Após várias tentativas apenas foi possível transporte para o Norte numa DO-27, pilotada pelo Honório, que teria que ir a mais dois ou três aldeamentos e também a Farim, recolher um médico que era suposto ir para junto da minha Companhia.
Quando me viu, e se apercebeu que iria voar com ele, só me disse: “É hoje!"... E eu fiquei “ligeiramente” apreensivo, sem antecipar o que se seguiria.
E o que se seguiu … foi indescritível! Tentarei fazer um pálido relato do que ocorreu (pálido já, no início, porque no final da viagem eu deveria ter uma cor cadavérica…).
Após ter levantado voo de Bissau e na travessia do rio Mansoa, o Honório apercebeu-se de que uma canoa com supostos guerrilheiros estaria a atravessar o rio, pelo que a melhor solução seria derrubá-los com a asa do avião. Imaginem as acrobacias que efetuou! E só retomou a rota quando os ocupantes da canoa se atiraram ao rio, para escaparem à hipotética colisão com a aeronave.

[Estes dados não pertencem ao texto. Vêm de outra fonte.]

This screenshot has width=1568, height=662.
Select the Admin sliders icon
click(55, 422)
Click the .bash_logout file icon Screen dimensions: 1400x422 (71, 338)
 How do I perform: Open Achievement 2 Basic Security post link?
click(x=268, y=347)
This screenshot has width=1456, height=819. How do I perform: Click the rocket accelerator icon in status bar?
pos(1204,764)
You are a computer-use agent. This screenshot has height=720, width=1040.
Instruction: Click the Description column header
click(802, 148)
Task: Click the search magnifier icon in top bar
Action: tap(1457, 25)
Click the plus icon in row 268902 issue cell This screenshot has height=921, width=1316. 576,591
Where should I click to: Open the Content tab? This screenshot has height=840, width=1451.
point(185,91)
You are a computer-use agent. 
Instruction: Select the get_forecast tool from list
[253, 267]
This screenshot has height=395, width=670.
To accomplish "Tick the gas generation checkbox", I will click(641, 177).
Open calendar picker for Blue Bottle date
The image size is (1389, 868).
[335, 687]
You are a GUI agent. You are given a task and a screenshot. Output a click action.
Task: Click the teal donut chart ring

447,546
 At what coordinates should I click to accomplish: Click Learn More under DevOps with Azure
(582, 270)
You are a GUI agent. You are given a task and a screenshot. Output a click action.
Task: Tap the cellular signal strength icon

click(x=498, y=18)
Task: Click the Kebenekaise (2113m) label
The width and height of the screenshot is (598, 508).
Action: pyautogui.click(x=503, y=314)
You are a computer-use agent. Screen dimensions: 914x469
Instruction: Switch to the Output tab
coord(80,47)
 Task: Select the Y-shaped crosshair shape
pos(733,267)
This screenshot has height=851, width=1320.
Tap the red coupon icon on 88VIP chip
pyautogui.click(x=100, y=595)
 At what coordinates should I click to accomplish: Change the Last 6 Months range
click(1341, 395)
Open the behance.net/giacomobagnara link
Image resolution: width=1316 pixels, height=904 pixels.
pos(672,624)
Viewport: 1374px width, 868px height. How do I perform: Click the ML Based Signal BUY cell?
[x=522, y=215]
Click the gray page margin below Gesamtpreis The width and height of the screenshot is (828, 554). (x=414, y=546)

Depois foi o habitual espetáculo antes de cada aterragem, “para que todos soubessem que era o Honório o piloto”!
Em Farim embarcámos o médico. Eu já deveria ter uma cor ou branca ou amarelo - esverdeada e respondi à saudação do médico com um grunhido impercetível. O médico ainda não havia ouvido falar do Honório. Era, portanto, o seu batismo de voo naqueles propósitos…
Ao reentrarmos na DO-27 o Honório disse-me: “Vais para a tua terra, Bigene, portanto vamos fazer uma aproximação especial"…
De nada me valeria replicar, por isso preparei-me para o pior. E que é que me reservou o Honório? Uma aproximação rasante pela bolanha junto ao rio Cacheu e, depois aparecer de surpresa sobre a povoação sem que ninguém esperasse!
Mas o Honório era o Honório. Numa rápida manobra inclinou a aeronave e passou com uma das asas entre as palmeiras, evitando assim a colisão. Depois foi o habitual, mas um pouco mais requintado espetáculo. Foi a “folha morta”, foi o voo rasante na pista, foi um mais não sei quê de manobras acrobáticas até aterrar com segurança.
Quando saí do avião, lembro-me que o médico estava mais branco que a cal da parede e sem poder pronunciar palavra. Eu nem sei que cor teria e nem me atrevi a abrir a boca durante um largo período de tempo.
Muitos minutos depois, já meio refeito, quando o Honório se preparava para regressar a Bissau ainda tive coragem de dizer à despedida: “Não me fizeste pagar imposto !!!”
De facto não cheirava a vomitado no avião, mas ficaram a pairar uns odores igualmente bem desagradáveis no habitáculo…
Grande Honório ! É a minha singela homenagem a um grande piloto que naquele tempo equiparávamos a Jaime Eduardo de Cook e Alvega, o famoso Major Alvega, herói da nossa adolescência.